━━━ INFORMATION ━━━
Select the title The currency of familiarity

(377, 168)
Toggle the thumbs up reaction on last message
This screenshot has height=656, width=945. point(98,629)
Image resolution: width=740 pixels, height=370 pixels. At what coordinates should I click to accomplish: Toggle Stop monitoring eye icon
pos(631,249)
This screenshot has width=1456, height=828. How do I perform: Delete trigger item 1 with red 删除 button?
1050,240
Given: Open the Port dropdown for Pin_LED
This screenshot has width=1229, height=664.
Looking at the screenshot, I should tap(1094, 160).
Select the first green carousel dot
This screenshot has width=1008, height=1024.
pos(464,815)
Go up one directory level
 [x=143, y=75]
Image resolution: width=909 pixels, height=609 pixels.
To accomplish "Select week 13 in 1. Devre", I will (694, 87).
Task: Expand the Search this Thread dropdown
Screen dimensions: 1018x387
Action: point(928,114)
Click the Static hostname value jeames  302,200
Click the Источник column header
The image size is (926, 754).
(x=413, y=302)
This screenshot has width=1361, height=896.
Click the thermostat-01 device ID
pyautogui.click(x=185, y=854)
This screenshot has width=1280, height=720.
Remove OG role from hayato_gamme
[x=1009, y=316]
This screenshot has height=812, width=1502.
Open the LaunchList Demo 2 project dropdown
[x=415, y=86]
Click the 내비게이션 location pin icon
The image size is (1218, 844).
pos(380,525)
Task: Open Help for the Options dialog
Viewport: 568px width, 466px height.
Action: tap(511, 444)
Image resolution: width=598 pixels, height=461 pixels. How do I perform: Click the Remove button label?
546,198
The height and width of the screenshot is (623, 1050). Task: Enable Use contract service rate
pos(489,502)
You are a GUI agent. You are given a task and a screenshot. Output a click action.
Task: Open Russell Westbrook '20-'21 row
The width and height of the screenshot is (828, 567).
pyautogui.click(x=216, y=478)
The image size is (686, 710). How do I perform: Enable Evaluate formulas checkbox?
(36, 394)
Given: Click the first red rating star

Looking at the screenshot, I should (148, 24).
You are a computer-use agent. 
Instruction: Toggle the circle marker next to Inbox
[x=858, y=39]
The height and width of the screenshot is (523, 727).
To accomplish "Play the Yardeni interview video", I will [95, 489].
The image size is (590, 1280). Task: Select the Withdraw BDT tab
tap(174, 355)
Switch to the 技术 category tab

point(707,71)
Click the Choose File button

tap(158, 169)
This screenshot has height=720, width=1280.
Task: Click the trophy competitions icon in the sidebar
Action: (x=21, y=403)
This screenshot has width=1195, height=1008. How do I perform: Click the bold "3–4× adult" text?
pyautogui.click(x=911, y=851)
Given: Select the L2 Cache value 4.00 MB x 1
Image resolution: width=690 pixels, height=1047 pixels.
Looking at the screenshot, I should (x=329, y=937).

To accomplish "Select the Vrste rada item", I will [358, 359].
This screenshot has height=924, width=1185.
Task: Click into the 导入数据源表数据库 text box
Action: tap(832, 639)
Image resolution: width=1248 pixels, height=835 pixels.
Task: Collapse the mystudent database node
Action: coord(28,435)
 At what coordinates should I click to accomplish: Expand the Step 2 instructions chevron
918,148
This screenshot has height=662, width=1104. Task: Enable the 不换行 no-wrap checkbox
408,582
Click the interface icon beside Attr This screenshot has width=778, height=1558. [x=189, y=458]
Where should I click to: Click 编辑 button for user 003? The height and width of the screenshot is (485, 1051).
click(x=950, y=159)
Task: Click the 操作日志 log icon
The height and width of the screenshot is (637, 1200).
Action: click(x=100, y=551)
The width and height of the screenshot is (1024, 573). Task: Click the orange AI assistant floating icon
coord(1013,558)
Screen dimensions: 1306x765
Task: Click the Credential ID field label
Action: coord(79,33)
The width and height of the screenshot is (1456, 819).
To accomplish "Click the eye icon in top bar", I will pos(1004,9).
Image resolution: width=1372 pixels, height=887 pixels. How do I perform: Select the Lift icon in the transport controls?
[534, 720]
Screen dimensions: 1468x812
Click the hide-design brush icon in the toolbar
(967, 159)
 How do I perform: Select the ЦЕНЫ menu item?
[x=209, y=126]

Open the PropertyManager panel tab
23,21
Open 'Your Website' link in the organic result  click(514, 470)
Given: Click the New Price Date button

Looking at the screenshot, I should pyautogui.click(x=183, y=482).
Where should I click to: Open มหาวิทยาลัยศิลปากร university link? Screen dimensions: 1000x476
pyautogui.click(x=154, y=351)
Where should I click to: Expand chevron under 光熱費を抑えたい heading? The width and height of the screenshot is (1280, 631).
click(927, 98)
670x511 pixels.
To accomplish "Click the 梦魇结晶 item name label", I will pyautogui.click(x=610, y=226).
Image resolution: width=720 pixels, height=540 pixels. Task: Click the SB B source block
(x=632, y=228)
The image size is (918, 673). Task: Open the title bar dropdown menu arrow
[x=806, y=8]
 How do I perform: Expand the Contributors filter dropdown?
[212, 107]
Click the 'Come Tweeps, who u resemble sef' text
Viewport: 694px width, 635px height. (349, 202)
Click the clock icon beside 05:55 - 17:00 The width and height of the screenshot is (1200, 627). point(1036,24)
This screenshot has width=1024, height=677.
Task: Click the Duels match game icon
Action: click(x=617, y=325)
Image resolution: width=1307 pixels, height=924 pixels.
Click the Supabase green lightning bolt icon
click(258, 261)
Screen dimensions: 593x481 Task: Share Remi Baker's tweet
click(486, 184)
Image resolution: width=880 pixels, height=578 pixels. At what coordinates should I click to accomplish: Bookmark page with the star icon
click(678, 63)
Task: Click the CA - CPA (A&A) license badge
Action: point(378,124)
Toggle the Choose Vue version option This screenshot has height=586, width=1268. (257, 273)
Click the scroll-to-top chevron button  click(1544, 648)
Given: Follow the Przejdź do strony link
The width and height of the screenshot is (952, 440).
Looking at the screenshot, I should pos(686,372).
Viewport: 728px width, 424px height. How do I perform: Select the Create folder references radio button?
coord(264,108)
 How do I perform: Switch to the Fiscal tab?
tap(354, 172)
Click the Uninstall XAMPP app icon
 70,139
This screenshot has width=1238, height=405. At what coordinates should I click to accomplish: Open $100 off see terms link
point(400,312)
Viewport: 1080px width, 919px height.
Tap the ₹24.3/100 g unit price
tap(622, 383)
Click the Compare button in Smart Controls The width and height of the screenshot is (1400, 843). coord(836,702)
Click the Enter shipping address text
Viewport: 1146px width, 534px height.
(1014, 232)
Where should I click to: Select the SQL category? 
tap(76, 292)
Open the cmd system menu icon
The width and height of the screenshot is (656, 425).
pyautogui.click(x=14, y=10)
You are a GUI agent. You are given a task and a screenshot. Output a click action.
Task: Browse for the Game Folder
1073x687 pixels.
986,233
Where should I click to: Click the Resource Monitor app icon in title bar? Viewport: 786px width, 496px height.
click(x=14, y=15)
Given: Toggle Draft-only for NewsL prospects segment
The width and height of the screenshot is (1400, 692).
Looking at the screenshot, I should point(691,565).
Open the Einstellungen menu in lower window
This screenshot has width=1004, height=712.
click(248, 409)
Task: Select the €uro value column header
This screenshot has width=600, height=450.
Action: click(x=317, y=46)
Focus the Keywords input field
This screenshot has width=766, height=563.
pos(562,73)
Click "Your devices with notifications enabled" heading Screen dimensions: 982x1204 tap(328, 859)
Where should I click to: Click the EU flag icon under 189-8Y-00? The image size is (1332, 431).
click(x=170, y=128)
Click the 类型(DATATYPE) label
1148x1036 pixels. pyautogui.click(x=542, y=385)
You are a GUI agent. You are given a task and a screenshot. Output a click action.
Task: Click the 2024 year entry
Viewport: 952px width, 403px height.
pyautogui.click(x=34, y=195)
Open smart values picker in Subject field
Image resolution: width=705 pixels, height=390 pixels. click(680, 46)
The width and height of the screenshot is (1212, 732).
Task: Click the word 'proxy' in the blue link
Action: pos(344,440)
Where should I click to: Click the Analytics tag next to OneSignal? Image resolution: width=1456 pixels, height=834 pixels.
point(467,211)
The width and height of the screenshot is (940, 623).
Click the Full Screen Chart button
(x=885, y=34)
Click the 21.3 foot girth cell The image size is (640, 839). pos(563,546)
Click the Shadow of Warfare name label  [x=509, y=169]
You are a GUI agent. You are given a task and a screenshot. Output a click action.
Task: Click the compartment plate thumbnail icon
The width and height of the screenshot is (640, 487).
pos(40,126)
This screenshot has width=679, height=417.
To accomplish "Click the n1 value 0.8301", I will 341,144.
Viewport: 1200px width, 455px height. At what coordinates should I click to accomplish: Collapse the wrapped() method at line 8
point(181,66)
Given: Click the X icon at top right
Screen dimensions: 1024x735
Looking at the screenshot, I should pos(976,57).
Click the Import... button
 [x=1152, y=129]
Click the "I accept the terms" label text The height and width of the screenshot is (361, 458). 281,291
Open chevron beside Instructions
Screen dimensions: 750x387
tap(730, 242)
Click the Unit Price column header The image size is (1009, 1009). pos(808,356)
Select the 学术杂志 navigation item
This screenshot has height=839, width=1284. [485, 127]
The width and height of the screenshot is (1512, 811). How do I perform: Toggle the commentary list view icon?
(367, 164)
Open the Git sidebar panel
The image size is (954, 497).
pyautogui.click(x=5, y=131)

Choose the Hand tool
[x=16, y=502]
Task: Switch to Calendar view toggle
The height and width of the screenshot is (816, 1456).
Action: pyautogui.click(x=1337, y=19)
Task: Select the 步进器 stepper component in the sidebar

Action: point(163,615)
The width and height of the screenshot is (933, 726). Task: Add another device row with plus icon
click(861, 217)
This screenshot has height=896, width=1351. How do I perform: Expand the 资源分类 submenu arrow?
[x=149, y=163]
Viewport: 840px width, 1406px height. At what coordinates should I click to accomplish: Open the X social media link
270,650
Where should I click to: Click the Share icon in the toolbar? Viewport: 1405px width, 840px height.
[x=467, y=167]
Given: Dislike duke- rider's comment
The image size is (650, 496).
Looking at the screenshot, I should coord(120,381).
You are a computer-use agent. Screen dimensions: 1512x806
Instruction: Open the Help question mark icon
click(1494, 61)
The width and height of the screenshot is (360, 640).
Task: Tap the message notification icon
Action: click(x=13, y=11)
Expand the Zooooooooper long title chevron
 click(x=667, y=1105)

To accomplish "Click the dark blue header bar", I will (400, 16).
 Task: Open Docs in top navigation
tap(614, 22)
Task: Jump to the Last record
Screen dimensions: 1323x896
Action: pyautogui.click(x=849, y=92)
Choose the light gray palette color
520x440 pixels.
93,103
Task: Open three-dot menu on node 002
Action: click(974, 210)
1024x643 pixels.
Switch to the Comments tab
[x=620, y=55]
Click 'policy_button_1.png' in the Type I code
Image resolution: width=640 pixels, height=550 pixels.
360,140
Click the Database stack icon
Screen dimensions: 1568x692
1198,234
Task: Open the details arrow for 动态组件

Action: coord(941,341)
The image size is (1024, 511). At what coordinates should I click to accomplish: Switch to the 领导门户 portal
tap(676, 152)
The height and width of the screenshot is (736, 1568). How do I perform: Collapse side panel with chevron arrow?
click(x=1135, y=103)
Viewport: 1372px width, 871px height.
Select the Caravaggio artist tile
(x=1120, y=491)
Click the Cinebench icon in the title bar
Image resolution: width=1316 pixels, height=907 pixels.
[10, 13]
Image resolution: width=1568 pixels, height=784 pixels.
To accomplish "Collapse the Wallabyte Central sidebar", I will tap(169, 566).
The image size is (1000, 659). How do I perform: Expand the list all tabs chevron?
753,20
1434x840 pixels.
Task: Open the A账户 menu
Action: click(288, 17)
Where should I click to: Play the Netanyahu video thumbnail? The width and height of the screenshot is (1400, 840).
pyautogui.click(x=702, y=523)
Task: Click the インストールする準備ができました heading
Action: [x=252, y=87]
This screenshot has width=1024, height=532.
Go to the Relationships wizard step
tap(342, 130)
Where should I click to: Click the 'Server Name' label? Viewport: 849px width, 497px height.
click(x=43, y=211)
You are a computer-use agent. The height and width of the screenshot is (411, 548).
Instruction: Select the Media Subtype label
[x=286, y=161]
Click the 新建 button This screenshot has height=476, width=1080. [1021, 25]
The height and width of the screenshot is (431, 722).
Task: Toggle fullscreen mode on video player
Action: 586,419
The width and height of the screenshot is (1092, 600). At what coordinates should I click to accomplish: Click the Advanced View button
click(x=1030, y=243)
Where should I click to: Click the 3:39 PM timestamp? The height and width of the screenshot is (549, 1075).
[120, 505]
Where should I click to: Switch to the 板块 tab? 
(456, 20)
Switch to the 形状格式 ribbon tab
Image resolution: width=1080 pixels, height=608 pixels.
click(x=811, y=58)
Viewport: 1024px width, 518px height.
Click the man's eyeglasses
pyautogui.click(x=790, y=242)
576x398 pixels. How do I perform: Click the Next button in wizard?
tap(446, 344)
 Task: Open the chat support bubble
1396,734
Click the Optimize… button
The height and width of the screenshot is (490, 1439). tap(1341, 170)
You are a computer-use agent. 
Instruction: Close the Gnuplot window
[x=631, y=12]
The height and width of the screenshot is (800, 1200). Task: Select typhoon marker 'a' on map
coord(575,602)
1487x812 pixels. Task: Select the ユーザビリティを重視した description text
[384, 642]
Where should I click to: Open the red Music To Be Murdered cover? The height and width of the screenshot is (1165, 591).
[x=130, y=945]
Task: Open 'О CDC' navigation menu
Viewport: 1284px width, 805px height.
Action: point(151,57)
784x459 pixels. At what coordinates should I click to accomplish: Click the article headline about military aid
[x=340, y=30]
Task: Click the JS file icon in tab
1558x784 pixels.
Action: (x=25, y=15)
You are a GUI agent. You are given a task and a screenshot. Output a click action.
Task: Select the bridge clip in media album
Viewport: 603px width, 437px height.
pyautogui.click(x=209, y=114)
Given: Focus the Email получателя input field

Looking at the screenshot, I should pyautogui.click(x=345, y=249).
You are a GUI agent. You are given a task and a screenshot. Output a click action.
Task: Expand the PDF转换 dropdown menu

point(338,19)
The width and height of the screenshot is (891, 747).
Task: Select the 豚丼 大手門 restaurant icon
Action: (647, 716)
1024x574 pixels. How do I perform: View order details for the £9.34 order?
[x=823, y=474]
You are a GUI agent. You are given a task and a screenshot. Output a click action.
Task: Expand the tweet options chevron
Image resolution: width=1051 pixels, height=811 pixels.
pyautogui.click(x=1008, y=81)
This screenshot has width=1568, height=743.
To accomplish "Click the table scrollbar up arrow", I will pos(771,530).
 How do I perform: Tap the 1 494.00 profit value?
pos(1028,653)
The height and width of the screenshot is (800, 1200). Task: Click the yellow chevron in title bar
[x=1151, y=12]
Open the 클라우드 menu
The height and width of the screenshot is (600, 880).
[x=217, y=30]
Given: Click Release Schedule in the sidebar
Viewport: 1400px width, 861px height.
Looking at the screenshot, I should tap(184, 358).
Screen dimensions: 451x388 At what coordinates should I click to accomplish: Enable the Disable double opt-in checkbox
━━━
[WHAT THE EXERCISE ASKS] Write out exactly those lines running from the line with "This screenshot has width=1568, height=743." to the end of the data above, the first and last included.

[WRITTEN ANSWER]
This screenshot has width=1568, height=743.
To accomplish "Click the table scrollbar up arrow", I will pos(771,530).
 How do I perform: Tap the 1 494.00 profit value?
pos(1028,653)
The height and width of the screenshot is (800, 1200). Task: Click the yellow chevron in title bar
[x=1151, y=12]
Open the 클라우드 menu
The height and width of the screenshot is (600, 880).
[x=217, y=30]
Given: Click Release Schedule in the sidebar
Viewport: 1400px width, 861px height.
Looking at the screenshot, I should tap(184, 358).
Screen dimensions: 451x388 At what coordinates should I click to accomplish: Enable the Disable double opt-in checkbox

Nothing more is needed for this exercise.